In our model, to win on Amazon, we try to maximize shelf space.
That is, how visible your products are to customers searching for what they need (and in more recent developments, using the Rufus AI assistant to find what they want).
But that’s not all. Through the shelf space lens, we also determine how much potential for growth there is, and where the opportunity for that growth lies. Here’s how.
As we mentioned, our strategy starts from your customers. And for most brands, your customers can be divided into segments: different groups of people with different needs and purchasing behavior, looking for a solution to different, if related, problems.
Once we know who your customers (and competitors) are, we can dive deep into the data, and explore what they are looking for on Amazon, how, and where your products show up.
How? By considering how much shelf space you get, based on your search rankings results. On aggregate across all the keywords a customer segment searches for, this gives us a clear picture of how much shelf space you get, and how much more you could grow.
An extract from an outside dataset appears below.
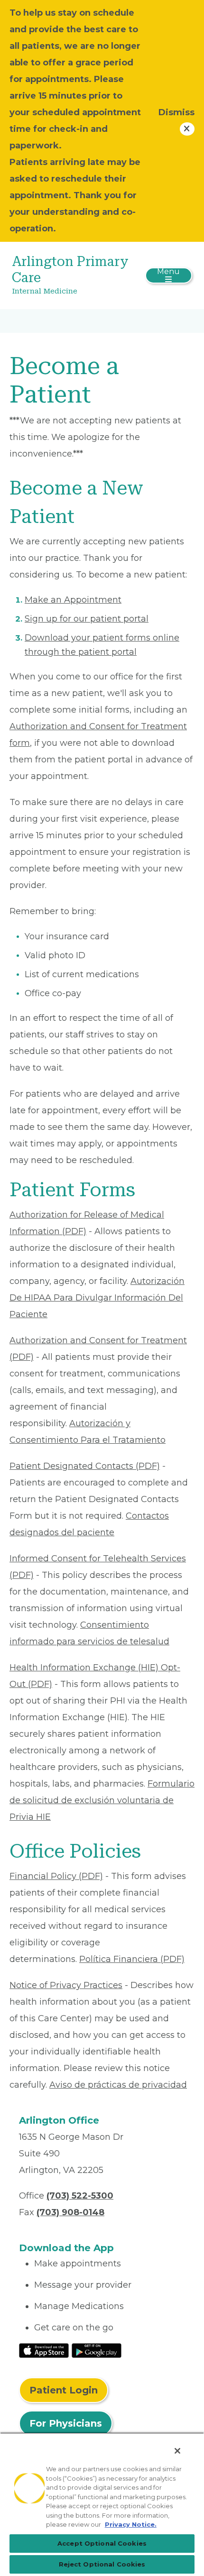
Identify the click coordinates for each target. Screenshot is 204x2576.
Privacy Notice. (131, 2524)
On Amazon, customers search for what they need, and they pick one of the products they find. Statistics show that the first three products get 64% of clicks, and the pattern holds.
In other words, if you don’t show up high, your listing rarely gets seen.
It’s the growth flywheel in action: the better your shelf space, the more sales you get, and by reflection, you’re going to get rewarded with more shelf space by the Amazon algorithm.
Growth exists in bridging the gap between the shelf space you get, and the shelf space you want.
Once we know what segments you’re not visible to, and for what keywords, we also know where the opportunity is.
This allows us to precisely pinpoint the most efficient way to drive market share for your brand, and also quantify how much growth we can drive.
Then? It’s all a matter of executing on a winning strategy to grab that shelf space and market share.